** Start of Supplied information **
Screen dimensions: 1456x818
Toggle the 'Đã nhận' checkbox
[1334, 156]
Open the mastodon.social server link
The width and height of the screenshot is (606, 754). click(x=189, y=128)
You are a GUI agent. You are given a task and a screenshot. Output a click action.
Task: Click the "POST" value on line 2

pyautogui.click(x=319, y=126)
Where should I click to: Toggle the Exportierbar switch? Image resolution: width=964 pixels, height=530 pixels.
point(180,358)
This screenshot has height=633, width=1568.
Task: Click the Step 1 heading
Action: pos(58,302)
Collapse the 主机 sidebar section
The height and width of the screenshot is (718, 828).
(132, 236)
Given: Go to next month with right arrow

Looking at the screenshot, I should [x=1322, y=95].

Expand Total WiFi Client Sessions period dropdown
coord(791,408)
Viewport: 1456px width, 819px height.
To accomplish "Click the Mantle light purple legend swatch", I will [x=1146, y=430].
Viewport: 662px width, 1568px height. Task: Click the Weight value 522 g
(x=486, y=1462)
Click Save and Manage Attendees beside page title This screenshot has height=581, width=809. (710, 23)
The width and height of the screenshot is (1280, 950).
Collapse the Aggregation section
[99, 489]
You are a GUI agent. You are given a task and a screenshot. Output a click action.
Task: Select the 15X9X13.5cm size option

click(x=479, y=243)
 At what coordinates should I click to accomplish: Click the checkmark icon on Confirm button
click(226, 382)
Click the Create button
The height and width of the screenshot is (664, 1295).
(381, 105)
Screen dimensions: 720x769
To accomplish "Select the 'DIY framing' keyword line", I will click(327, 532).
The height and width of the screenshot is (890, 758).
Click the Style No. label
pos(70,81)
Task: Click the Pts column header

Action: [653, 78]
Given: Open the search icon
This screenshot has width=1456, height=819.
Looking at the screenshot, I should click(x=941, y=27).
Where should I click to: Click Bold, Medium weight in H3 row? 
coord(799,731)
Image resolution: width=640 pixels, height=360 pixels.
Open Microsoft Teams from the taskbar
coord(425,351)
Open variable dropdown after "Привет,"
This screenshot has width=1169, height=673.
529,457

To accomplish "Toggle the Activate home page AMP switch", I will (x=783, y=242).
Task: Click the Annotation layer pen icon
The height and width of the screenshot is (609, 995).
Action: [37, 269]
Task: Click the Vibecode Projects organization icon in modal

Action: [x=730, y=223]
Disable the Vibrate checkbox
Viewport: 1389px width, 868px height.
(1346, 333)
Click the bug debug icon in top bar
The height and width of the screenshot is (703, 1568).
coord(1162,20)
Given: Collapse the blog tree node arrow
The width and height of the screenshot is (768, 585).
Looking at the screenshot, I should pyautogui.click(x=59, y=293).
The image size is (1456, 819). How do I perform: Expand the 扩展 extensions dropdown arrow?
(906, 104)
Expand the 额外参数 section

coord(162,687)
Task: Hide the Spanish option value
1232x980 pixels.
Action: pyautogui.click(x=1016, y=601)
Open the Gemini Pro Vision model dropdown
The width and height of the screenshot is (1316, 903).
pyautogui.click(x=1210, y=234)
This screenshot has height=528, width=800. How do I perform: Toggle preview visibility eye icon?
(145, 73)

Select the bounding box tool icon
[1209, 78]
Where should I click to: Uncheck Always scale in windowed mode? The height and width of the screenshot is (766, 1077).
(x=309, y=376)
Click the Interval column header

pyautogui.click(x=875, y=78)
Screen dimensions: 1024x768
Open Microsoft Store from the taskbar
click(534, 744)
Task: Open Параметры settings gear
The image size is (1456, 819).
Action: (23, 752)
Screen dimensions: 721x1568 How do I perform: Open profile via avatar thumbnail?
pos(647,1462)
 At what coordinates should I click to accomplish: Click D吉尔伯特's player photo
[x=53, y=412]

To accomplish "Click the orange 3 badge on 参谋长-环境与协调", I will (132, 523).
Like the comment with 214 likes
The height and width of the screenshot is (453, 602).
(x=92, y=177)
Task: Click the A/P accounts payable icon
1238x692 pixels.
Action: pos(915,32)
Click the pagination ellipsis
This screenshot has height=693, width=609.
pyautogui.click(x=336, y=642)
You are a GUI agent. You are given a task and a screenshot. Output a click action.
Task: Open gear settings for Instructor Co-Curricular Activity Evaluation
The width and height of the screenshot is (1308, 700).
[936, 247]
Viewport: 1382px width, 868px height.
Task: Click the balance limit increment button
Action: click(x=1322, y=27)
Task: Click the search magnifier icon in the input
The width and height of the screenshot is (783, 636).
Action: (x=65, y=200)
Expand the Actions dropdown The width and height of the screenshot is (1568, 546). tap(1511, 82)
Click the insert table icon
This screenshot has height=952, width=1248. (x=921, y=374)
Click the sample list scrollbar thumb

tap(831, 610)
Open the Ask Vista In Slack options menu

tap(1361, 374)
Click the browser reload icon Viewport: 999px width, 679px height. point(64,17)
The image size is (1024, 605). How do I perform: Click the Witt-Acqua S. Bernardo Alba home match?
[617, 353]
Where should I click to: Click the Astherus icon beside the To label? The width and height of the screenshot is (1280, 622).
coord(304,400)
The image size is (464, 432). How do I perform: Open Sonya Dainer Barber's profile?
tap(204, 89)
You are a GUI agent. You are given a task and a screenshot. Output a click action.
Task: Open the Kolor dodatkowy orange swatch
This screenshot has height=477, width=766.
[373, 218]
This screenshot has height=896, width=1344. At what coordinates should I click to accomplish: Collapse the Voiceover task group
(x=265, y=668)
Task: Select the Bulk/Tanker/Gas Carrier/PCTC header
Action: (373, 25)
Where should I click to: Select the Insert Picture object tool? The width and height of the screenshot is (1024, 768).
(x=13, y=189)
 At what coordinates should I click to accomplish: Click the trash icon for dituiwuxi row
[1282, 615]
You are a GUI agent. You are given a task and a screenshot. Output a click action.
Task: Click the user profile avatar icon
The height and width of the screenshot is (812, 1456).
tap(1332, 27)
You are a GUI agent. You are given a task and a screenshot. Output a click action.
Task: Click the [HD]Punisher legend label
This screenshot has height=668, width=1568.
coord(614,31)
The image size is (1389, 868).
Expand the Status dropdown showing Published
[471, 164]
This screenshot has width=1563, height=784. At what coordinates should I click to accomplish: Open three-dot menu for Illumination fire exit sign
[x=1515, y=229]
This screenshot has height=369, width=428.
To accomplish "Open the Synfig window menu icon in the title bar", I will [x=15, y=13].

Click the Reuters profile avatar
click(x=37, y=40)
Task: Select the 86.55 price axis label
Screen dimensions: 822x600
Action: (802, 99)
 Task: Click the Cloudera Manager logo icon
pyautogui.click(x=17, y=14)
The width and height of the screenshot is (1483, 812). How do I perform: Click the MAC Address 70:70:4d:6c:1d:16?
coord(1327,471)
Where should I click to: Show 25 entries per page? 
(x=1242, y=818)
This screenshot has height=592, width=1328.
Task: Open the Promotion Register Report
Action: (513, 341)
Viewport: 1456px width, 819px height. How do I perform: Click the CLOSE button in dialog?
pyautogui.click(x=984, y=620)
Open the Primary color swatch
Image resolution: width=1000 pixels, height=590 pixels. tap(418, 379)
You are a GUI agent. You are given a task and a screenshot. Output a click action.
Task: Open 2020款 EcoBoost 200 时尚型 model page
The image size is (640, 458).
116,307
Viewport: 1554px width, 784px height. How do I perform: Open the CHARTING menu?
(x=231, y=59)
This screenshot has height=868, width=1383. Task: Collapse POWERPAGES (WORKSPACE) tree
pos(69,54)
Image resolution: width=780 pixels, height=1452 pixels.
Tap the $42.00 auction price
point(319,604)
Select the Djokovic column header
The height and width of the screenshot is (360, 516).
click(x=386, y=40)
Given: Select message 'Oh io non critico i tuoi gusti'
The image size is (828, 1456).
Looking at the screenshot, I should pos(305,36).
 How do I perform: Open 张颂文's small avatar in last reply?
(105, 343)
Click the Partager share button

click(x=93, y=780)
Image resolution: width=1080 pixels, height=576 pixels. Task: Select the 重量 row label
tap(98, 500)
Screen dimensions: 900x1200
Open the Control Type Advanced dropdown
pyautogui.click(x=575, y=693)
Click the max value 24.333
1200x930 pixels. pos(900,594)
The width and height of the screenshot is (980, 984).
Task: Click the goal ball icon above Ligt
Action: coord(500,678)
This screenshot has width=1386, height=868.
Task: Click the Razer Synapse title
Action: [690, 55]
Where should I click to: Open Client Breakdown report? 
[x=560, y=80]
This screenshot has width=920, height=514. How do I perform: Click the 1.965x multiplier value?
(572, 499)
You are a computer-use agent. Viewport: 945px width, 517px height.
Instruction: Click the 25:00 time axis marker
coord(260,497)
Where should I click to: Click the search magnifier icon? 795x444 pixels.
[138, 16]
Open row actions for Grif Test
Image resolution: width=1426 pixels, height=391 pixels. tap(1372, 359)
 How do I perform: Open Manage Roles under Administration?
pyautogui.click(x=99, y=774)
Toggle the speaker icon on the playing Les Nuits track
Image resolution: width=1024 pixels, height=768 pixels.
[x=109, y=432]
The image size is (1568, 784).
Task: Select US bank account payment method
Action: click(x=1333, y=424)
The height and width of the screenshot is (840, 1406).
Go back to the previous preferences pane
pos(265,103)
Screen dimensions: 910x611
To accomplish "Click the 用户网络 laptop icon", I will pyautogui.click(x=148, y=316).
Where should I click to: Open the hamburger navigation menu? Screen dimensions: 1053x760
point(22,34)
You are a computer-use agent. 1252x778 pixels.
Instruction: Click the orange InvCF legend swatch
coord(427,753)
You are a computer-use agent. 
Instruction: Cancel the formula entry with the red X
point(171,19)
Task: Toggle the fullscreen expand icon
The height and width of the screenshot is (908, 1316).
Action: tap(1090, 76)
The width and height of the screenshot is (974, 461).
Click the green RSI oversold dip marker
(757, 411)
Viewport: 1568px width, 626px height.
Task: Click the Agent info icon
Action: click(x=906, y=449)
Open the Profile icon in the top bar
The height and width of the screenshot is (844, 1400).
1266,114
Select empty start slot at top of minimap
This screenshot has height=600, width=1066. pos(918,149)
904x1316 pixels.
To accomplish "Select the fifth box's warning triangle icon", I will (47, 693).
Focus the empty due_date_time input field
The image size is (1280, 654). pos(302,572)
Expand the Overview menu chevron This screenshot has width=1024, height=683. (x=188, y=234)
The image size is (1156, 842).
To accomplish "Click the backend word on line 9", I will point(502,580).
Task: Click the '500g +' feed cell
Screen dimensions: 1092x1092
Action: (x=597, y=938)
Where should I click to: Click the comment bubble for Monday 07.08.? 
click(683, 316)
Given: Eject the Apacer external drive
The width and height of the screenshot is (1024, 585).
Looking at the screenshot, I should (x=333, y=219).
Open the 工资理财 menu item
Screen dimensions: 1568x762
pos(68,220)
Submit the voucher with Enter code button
** End of Supplied information **
### Requirement
Could you write out the entries again, starting at the line that contains "Screen dimensions: 1024x768" and ending at the line that contains "[x=53, y=412]", with the requests left as they are and every click coordinate in the answers multiplied by 2.1 and rounded to a whole number, halves rounding up?

### Answer to this exercise
Screen dimensions: 1024x768
Open Microsoft Store from the taskbar
click(1121, 1562)
Task: Open Параметры settings gear
The image size is (1456, 819).
Action: (48, 1579)
Screen dimensions: 721x1568 How do I perform: Open profile via avatar thumbnail?
pos(1359,3070)
 At what coordinates should I click to accomplish: Click D吉尔伯特's player photo
[x=111, y=865]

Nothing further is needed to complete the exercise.